Underground – C.T. Taylor

The Mechanic
C.T. Taylor works on muscle cars, surfboards, a family, and peace with God.
by Aaron Checkwood

Pull Quote- “Surfing is a really selfish sport. You’re out there trying to get your waves-it’s not a team thing.”

There’s nothing wrong with Carlton Taylor-really. A devoted father, husband, surfer/shaper, mechanic, and Christian, he’s about the straightest person you’ll ever meet. You see, Carlton, a.k.a. C.T., has dreams he never relents from-he pours every ounce of himself into them. Among all the chaos, his frenzied lifestyle creates mental stability, and that’s just the way he likes it. “I’m extremely busy, always in a rush-it’s crazy,” says Taylor.

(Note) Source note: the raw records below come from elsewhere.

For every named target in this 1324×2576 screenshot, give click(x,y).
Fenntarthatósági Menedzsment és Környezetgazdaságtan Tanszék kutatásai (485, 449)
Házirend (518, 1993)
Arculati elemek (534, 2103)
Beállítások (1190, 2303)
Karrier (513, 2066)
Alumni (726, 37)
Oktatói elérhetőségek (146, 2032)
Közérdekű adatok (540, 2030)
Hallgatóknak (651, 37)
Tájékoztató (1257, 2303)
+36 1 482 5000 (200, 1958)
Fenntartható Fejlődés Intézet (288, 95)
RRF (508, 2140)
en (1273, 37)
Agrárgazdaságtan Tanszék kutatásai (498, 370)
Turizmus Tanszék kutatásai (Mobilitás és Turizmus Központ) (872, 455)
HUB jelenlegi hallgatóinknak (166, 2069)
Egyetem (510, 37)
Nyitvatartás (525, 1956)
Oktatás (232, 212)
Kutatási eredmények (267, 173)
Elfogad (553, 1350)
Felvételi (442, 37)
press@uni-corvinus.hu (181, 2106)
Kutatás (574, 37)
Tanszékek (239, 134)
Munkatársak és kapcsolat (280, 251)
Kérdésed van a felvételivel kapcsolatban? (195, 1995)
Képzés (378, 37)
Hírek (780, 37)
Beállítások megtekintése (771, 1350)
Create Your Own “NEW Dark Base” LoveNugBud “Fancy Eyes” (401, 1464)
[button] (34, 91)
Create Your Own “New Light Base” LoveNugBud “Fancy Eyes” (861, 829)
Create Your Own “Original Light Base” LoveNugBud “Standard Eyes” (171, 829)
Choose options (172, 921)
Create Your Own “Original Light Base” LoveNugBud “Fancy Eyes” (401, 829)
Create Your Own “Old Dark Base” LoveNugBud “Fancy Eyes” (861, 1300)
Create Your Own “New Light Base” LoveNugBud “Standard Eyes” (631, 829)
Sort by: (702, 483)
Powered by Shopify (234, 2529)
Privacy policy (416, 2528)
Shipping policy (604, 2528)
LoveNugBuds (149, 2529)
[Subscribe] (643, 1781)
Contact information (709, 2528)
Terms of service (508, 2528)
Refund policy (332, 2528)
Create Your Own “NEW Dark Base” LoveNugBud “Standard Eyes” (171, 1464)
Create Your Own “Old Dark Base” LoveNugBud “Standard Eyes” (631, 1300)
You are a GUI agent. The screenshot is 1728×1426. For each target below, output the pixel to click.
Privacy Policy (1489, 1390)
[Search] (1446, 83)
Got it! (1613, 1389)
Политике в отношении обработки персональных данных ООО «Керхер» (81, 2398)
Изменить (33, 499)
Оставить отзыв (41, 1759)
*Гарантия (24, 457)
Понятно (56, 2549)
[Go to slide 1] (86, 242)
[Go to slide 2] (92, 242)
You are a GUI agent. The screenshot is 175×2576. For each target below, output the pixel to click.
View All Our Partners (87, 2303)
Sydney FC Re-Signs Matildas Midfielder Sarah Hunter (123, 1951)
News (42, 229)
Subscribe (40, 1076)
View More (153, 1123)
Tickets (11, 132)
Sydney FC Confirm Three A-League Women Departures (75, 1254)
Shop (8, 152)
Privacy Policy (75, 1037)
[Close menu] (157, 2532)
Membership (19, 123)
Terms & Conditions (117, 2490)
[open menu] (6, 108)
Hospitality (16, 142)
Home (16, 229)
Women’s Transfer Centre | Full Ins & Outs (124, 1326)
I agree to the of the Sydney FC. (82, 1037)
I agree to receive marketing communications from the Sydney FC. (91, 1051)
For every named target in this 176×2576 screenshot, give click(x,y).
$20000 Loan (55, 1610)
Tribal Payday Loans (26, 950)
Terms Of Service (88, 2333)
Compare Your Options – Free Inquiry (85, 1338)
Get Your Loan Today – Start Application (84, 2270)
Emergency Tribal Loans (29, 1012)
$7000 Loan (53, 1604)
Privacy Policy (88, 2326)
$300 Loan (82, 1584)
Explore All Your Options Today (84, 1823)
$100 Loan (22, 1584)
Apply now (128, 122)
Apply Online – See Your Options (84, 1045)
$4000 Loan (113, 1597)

At 25, he has a wife (Jennifer) of two years, and a one-year-old son (Curan, meaning a champion or a hero) in addition to the pile of responsibilities he claims to enjoy taking on. “I was like that before I had a family,” he says. “My personality can take on a lot of stuff between what I want to do, like to do, need to do, and then doing favors for friends and being involved with stuff and family-it’s psycho. I’m constantly on the go, but I have a lot of fun.”Running into C.T. Taylor, you’d think he was a complete jock. At 5’11” and 180 pounds, his muscular stature is more reminiscent of a football player than a professional surfer. He grew up in Satellite Beach, Florida, surfing with fellow standouts such as the Hobgoods and Jeremy Saukel, and was determined to become a professional surfer. At nineteen, he moved to California and found himself staying there all summer thanks to friendships created during the NSSA Nationals and U.S. Championships. In his eyes, he was set. He didn’t care about his living conditions, he was in California. “I ended up doing the full couch tour and living in my truck,” says Taylor.

A devout Christian for the past twelve years, C.T. became interested in the religion at the age of thirteen when a friend of his bamboozled him into thinking he was going to a surf movie, but instead took him to a bible study. So what began as a scam became a huge part of his life.

He’s not an ex-addict, ex-pimp, or ex-con-he’s a great surfer with a lot of talents he loves to focus on. In other cases this whole scenario would be scary because a lot of Christians have something to prove, but in C.T.’s case, it’s just him, and he feels like he has nothing to hide. “I never had a drug addiction, I never was into drinking and partying when I was in high school,” he remembers. “I was just kinda surfing and skating and doing other stuff. I was never in with the crowd that partied and did stuff like that. I never went to college or anything like that. I was just surfing and trying to do what I believed in and stuff as far as the Bible and God and church goes. It’s hard when you’re on a trip and the boys on the trip with him are going off and they’re like ‘Raaar, hey Christian.’ That way it’s hard, but at the same time, there’re a lot of rewards. You get to have meaningful, real conversations with people.”


That’s why C.T. is C.T. He’s trying to be a moral guy in an immoral surfing world filled with all the vices enjoyed by rock stars. The surfing world he loves so much can also be ruthless out of its sheer dog-eat-dog mentality and the fight for waves in crowded conditions-he even admits to yelling out of frustration when he’s in the lineup: “Surfing is a really selfish sport. You’re out there trying to get your waves-it’s not a team thing. Sometimes it’s really tough surfing Trestles with 50 guys. It’s totally frustrating and a lot of times I blow up and don’t act the way I should.” For the average person, Carlton’s life would be a nonstop circus. In addition to his surfing and religious devotion, he’s now learning to shape surfboards and build race cars. A budding mechanic for nearly six years, oil definitely runs thick in his blood. Not only did his father build and race circle-track cars, but hhis stepfather is a recreational drag racer who restores Corvettes. C.T.’s pride and joy is a 1972 Chevy Vega with a 350-cubic-inch small-block Chevy V-8, and a nine-inch Ford rear end with 355 gears-he can hang with car talk that kicks your ass. He’s also now working at R.J.’s Race Cars in El Cajon, California-a job he prayed to work at for three years and eventually got hired after befriending the owner. He now finds himself good buddies with the owner, doing everything from sweeping floors to learning how to build a car from the floor up.

As for shaping, he’s already up to his fortieth board after starting only three years ago. He learns from tutors, pretty much every shaper who’s ever made him a board: “I’d actually go in and check out what they were doing because I was really into it and really appreciated the craft. A lot of guys don’t even know about their boards. I think everyone should at least shape one board and appreciate what their shaper does for them. “A couple of shapers he accredits highly are Steve Seabold, who gave him his start and Cordell Miller: “I’ve been surfing for him for a number of years and have watched him make me boards-his boards are magic. They’re really different, but they’re really good.” What he’ll conquer, or better yet, what lies ahead, is anyone’s guess. But one thing’s for sure-if C.T.’s going to succeed amidst the swirling chaos of his life, he needs to keep his focus.